# Extracted text:

* BEGIN *

Saturday, May 30, 2015

The new standard of open world games


When GTA3 came out, it sparked a massive change in the way many 3rd person action games could work. It started a revolutionary trend of giving players an easy to make sandbox environment where you could freely walk around in and accept jobs at your own pace. ...or not do jobs. Before you were most likely at the mercy of the level design. Go through this hallway, kill these enemies, survive, and that's how you progress. With GTA3 it became a matter of explore this massive city, and when you want to go ahead and join an assignment for some kind of challenging experience. You basically had the entire game put in front of you, and told you're the king who can do whatever as long as you can follow a couple basics. Amazing! So why then do quite a few people still cling to and prefer linear games? Those have got to be outdated by now, right? Actually its quite the opposite. GTA3 barely has a mention anymore, where as a game like say the original Half-life can still impress very well to this day, and there's quite a few good reasons for that.

Here you go, read this post from quite a long time back if you want my whole reasoning in disliking open world games. Image is broken, sorry. If you want the quick summary, here's a good quick little quote that does the job well.

It goes like this... follow quest, drive from A to B to get something done, go to next quest, do what it says and get some good exposition. After that you sadly need to do something you really hate... like trailing someone, or escape the cops even though you do that ALL the time when you're not in a mission. next quest and... well this is familiar, this was the same objective as the first mission. Put it on loop and you have the normal open world formula IF you go straight at the core. If you do not, well there are side missions.... like taking territory by killing specific people. Or racing. Or a side quest that is exactly like one of the repeating mission sequences. And there are like 10 of each type of those side quests. Then you have a sandbox open world to play in. Out of that the latter sounds like the only real fun one.

* END *

# What is asked:
Repeat word for word the part of the post on open world games from "Here you go, read" up to and including "the job well.".

[Page and screen pointing data]
* BEGIN *

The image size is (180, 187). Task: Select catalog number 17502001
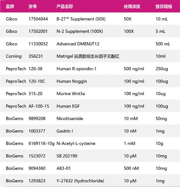[x=38, y=32]
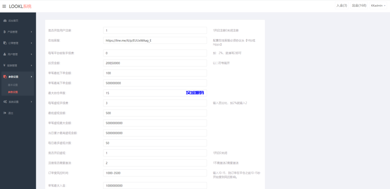Click the clipboard icon beside 订单管理
The width and height of the screenshot is (390, 189).
pyautogui.click(x=5, y=43)
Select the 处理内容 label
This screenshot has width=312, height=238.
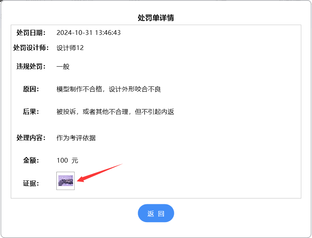click(x=31, y=138)
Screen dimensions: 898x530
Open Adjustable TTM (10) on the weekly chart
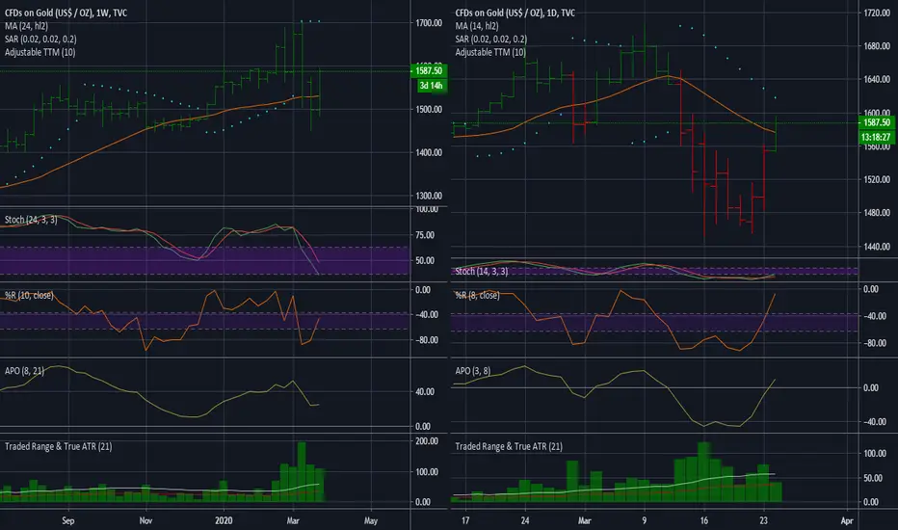[x=40, y=52]
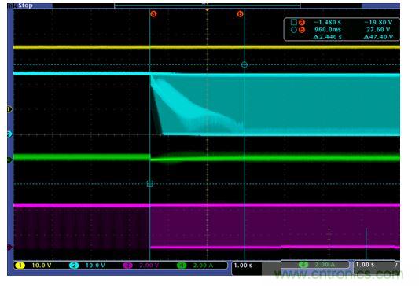Click the orange trigger position triangle
419x286 pixels.
coord(207,10)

* END *

# Correct answer:
Here you go, read this post from quite a long time back if you want my whole reasoning in disliking open world games. Image is broken, sorry. If you want the quick summary, here's a good quick little quote that does the job well.